La muerte violenta del estudiante del Colegio San Sebastián, Leonel Alejandro Guillén Sosa, es una de ellas. Su deceso nos pone frente a la dolorosa sensación de la pérdida intempestiva de toda la alegría, vigor y esperanza que un joven en esa edad puede transmitirnos.
Según nos lo revelan las últimas informaciones Leonel Alejandro no salió a la caza de un ladrón porque le habían sustraído algo estimado e indispensable para su vida juvenil, como habría sido el robo de su teléfono móvil. ¡No!, fue herido de muerte porque cual Quijote salió impetuoso a reparar una injusticia: a un transeúnte tal parece lehabían hurtado su aparato. Lleno de vida, entusiasmo e inocencia se imaginó capaz de reparar el daño, dando alcance al bandolero quien, puesto a la defensiva, disparó posiblemente la única bala que en su oxidado revolver poseía. ¡Y la turba atacó y vapuleó al supuesto maleante! quien como sabemos, murió a consecuencia de los golpes.
Contrario a lo que la doctrina individualista y revanchista predica, el supuesto maleante no pagó socialmente el daño causado, pues al morir se nos negó la posibilidad de juzgarle y hacerle responsable consciente de su crimen. Leonel Alejandro pagó con su vida el impulso ingenuo, tal vez, pero digno, de querer proteger al desvalido y resolver las injusticias de nuestra sociedad.

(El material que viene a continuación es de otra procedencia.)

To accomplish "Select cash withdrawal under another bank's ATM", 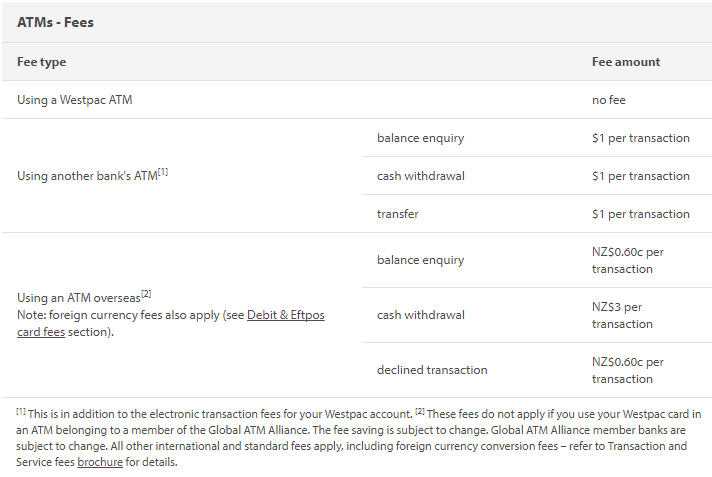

Los pormenores del hecho son aún confusos, pero es evidente que los estudiantes no imaginaron que el raterillo fuese armado y, mucho menos, que fuese a dispararles. En su deseo ingenuo por cambiar el mundo se lanzaron a combatir el crimen, sin más resguardo y protección que su propia inocencia. Pero inmediatamente salieron a relucir los instintos más violentos y más bajos, estimulados nuevamente por el discurso permanente de que la justicia se hace con las propias manos y pies. En lugar de detener al agresor y entregarlo a las autoridades, ofreciéndose como acusadores, los estudiantes estimulados ya por una turba, dieron de golpes al supuesto asaltante, en ese momento ya incapaz de usar el arma.
Diego Armando Monzón Pereira llamábase el agresor vapuleado, otra víctima de un sistema social y jurídico donde las leyes no se respetan, mucho menos se hacen cumplir, hundiéndonos en una selva de pasiones donde hasta jóvenes supuestamente escolarizados y cristianos pierden la noción de la justicia y la razón y se convierten en públicos y autónomos verdugos, felices de descargar sus pasiones vapuleando al supuesto transgresor. Con sus golpes y patadas al rosto y cuerpo del agresor no devolverían la sangre y la vida perdida a Leonel Alejandro, en cambio, se igualaron en brutalidad e ignominia con el ilegalmente vapuleado.
Duro trabajo tienen ante sí los directores y docentes de los colegios y centros escolares donde el tema se discuta y analice. Pues deberán enseñar, con hechos, que si bien debemos defendernos y proteger a los otros, no por ello tenemos que ser quienes apliquen y ejecuten las sanciones.
Recientemente fueron asesinados a tiros dos niños cortadores de café, Marlon Wilfredo Pérez Mejía (15 años) y su hermana Heidi Andrea (9 años), cuando el camión que les transportaba fue atacado por sicarios. Así como Leonel Alejandro, Marlon seguro soñaba -dentro de su pobreza y miseria- con una vida mejor, y desesperado trató de proteger a su hermanita. Es muy posible que a Leonel le hubiesen indignado mucho más esas muertes que el robo de un celular a un transeúnte, pero lamentablemente estaba allí y, conforme con su juvenil mundo intentó, valeroso, impedir un daño al prójimo.
Vengan y luchen todos estos jóvenes por resolver las injusticias -tal y como recientemente se los pidió el Papa Francisco a los jóvenes católicos- pero no se conviertan por ello en autónomos verdugos. Si nos duelen los Marlon y las Heidi, nos duelen también los Leonel Alejandros. Pero no los queremos, ¡para nada! asesinos de los Diegos Monzón.
Cuánto he recordado ahora a Mariano Bonilla, otro egresado del San Sebastián, asesinado en junio de 1979, quien también a su manera quería cambiar el mundo y del que, a pesar de nuestras diferencias ideológicas y religiosas, llegué a aprender muchas cosas.